Sicurezza e università «Terni a livello di criminalità fa schifo. Ancora oggi non riusciamo a bloccare il fenomeno di spaccio di droga», spiega il primo cittadino Stefano Bandecchi. Anche se in realtà, come fa notare il giornalista di ‘Report’, nella classifica sulla criminalità del 2023, Terni è 58esima su 106 province. Ma presto l’attenzione si sposta tutta sulle università telematiche e, in particolare, a quella fondata da Bandecchi. Ente che, secondo quanto riportato da Sigfrido Ranucci, avrebbe finanziato il mondo della politica per 500mila euro così divisi: 150mila li avrebbe destinati a Forza Italia, 100mila invece ad Antonio Tajani, 80mila a Angelo Ciocca, 30mila a Luigi Di Maio e 30mila a Maria Elena Boschi. «E poi in politica ci è sceso direttamente lui», commenta Ranucci. Il problema, come sottolineato in ‘Report’, è che «i soldi non sono di Bandecchi, ma dell’Università Niccolò Cusano».

Caso Polidori  Ma di aziende, o meglio di atenei telematici, che finanziano partiti ce ne sono. Ad esempio la Lega ha ricevuto 160mila euro di finanziamenti dal fondatore di Cepu, Francesco Polidori, patron anche delle altre telematiche E-campus e Link. L’imprenditore umbro, tra i primi ad intuire il potenziale economico delle università telematiche, che nel 2021 è finito ai domiciliari per bancarotta fraudolenta, autoriciclaggio e sottrazione fraudolenta al pagamento delle imposte per una stima di 170 milioni.

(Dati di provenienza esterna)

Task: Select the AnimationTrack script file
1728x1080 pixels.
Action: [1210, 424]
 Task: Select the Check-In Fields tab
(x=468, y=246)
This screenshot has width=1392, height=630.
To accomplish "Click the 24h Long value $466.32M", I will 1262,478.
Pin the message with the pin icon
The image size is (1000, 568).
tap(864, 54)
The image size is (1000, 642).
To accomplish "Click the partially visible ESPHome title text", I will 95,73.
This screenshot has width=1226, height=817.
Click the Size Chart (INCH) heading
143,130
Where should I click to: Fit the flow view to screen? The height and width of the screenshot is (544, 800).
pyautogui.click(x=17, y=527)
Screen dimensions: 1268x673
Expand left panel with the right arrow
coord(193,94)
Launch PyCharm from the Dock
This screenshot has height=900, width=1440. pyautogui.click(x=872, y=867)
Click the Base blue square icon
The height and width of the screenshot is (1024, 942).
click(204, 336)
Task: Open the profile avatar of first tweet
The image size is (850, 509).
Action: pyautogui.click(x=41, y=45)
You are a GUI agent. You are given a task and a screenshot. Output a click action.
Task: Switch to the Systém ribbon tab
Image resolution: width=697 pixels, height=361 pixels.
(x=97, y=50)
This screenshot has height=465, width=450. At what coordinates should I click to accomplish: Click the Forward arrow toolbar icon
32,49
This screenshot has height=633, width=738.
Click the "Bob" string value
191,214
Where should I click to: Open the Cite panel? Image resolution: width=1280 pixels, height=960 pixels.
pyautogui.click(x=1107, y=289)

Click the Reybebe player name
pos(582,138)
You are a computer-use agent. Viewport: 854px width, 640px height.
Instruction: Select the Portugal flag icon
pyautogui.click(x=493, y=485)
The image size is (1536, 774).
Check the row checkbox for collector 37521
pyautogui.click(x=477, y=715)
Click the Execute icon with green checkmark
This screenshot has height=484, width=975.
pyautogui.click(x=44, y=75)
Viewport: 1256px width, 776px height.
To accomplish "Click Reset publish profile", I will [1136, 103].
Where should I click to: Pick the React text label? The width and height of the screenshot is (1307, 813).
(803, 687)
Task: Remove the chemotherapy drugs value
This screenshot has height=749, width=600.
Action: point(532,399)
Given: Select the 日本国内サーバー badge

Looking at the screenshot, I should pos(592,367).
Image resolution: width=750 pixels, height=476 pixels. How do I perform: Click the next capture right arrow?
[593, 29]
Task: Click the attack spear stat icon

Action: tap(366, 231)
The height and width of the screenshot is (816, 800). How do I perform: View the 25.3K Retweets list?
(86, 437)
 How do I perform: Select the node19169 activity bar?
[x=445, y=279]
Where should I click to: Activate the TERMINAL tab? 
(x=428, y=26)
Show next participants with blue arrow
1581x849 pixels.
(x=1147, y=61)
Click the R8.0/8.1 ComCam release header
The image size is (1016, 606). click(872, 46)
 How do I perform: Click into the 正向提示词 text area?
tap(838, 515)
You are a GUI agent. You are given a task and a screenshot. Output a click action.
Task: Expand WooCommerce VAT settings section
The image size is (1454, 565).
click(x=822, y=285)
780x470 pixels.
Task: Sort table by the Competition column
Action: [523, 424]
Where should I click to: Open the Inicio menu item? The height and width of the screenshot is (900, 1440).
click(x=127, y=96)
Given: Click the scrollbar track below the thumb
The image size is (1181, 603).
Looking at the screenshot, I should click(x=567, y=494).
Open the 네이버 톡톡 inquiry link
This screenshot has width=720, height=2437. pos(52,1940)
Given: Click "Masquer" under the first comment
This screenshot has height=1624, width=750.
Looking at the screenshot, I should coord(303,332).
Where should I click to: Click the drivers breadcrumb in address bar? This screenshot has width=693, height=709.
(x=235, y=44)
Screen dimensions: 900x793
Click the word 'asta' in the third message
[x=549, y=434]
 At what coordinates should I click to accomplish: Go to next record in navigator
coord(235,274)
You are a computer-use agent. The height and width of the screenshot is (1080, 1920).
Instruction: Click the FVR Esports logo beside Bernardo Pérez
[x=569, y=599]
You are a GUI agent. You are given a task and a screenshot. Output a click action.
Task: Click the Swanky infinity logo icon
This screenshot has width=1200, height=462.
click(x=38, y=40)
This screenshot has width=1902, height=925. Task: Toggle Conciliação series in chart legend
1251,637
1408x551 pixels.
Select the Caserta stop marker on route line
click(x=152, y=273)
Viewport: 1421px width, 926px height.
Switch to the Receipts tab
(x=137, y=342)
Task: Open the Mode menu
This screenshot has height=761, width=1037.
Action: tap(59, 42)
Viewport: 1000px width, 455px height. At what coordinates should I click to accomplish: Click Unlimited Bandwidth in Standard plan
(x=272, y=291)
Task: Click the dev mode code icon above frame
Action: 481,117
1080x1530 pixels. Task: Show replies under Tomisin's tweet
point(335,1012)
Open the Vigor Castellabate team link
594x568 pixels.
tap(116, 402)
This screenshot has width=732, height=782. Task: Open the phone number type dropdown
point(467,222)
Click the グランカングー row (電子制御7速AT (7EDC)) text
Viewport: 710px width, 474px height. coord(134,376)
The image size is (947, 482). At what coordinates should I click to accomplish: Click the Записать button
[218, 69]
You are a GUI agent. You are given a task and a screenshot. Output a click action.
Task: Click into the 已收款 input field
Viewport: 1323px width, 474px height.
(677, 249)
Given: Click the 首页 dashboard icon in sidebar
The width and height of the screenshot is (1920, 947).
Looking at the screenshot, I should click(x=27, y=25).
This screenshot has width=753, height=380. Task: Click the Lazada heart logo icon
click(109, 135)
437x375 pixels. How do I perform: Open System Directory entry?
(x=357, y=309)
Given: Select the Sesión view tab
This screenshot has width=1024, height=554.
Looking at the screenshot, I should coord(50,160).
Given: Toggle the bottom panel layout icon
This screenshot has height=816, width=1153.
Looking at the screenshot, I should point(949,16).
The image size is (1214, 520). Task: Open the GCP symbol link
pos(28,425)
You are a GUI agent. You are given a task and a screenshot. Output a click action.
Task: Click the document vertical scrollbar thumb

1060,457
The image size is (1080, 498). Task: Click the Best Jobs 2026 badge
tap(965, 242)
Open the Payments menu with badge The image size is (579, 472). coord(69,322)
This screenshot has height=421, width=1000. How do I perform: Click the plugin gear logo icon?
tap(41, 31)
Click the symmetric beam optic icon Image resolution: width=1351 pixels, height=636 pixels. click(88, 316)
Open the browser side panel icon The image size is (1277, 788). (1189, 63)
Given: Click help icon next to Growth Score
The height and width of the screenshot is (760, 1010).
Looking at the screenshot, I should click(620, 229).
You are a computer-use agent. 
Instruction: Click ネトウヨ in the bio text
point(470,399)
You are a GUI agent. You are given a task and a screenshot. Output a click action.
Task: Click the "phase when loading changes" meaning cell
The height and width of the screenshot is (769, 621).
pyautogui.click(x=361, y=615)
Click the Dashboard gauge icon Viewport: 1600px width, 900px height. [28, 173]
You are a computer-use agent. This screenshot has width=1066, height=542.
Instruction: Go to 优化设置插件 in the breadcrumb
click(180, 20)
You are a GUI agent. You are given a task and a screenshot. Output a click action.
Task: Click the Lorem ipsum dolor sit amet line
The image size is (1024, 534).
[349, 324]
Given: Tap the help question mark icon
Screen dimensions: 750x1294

Sistema ‘scatola cinese’ Il quadro che emerge dai conti delle società riconducibili a Polidori appare più o meno così: «Contributi non versati ai dipendenti, incassava l’iva e non la pagava, non versava le ritenute e tutto questo denaro, che non era suo, lo incassava e poi lo faceva uscire in altro modo», come spiega nella trasmissione Gian Gaetano Bellavia, esperto di diritto penale dell’economia. «La società non pagava imposte ed arrivava a un livello tale che a un certo punto lo beccavano. Così cosa faceva? Tirava fuori dalla società questa azienda di ‘lezioni private’ e la cedeva a un’altra società. La prima quindi veniva dichiarata fallita, mentre la seconda faceva esattamente la stessa cosa. Arrivando a 170 milioni di imposte non versate». Un sistema di ‘scatole cinesi’ che è andato avanti per vent’anni. Oggi all’imprenditore umbro sono stati sequestrati 28 milioni di euro tra beni mobili e immobili, «perché secondo i magistrati – spiega il conduttore di ‘Report’ – avrebbe preso in prestito, senza restituirli, 14 milioni di euro e si sarebbe affidato anche 9 milioni di euro di consulenze». E nel frattempo alcuni ex dipendenti, pur avendo vinto una vertenza per ‘avere indietro’ i contributi mai versati, ancora non hanno visto un centesimo.